ЧТО НУЖНО СДЕЛАТЬ:
**A)** Выпишите из текста «Письмо из кельи» все сравнения с союзом «как», которые стоят после эпиграфа.
**B)** Продолжите текст «Письмо из кельи» после его последней фразы.

ПРЕДЛОЖЕННЫЙ ОТРЫВОК:
---

Письмо из кельи

Письмо из кельи

«И вдруг прошмыгнет что-то и за угол, а на стенке вдоль тень. Ничего нет, а на стенке тень. В других местах что такое тень? – так, пустяки, явление, не стоящее внимания, а у нас они, Савва Егорович, живут, чуть что не разговаривают. Ей-богу!»
Л.Андреев, «Савва».

На дворе ночь или день какого-то числа какого-то месяца. В этих недельных сутках ведешь себя как старик: чуть ложишься уснуть – а сна уже и нет. Мир совершенно не воспринимается, стоишь как будто вдалеке на пригорке и щуришься против солнца. Город и улицы – как большой магазин с витринами и вывесками. Ходишь и силишься вспомнить, зачем забрел в этот отдел. Сознание привыкло к состоянию полубреда и не пытается из него выбраться. Не хочет. Узкая келья из мыслей и воспоминаний. Впрочем, не без своих прелестей.

---

ВЫДЕРЖКА ИЗ ДАННЫХ:

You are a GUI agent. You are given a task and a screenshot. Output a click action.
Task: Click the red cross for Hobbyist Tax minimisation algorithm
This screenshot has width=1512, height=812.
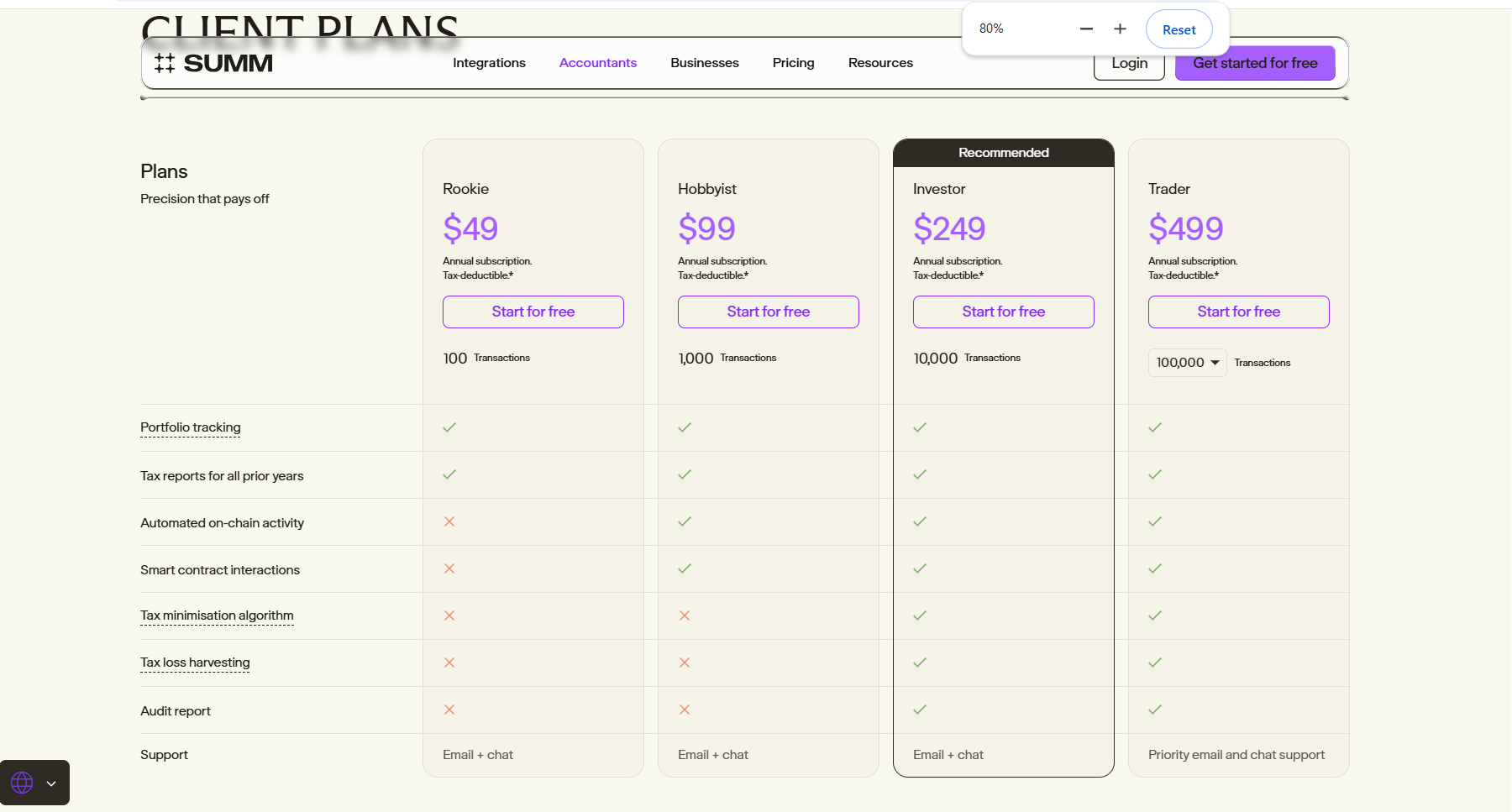click(x=685, y=616)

---

ОТВЕТЫ:
**A)**
1. «ведешь себя как старик»
2. «стоишь как будто вдалеке на пригорке и щуришься против солнца»
3. «Город и улицы – как большой магазин с витринами и вывесками»

**B)**
Две склочные и вздорные собаки этажом ниже, видимо, играют в хоккей на голом исцарапанном полу.
Темнота за шторами представляется непременно густым лиственным лесом, по которому крадутся безмолвные индейцы Сиу с тамагафками в руках, сверкают золотом глаза торопливого волка. В голову лезет всякая дрянь вроде кинематографических черно-белых картин дореволюционной Москвы и предания об англосаксах, зачем-то в кожаных косоворотках, на телегах и с трубками. Вот сейчас один просунет голову ко мне в комнату и потребует чаю с сахаром.
Что-то ходит по дому и скрипит половицами, которых нет, так как цельная фанера. И беспрестанно гудит вдали то ли поезд, то ли самолет, то ли давление.
Немыслимый узор на ковре наводит легкую оторопь, хочется чмокать губами и задирать кверху брови. Иногда в жизнь непонятно откуда врываются понедельники и четверги, как чертики из коробки выскакивают ритуалы и предписания.
Голова не привинчена к телу, а парит под потолком у люстры, которая последний раз зажигалась месяц назад или в прошлом веке.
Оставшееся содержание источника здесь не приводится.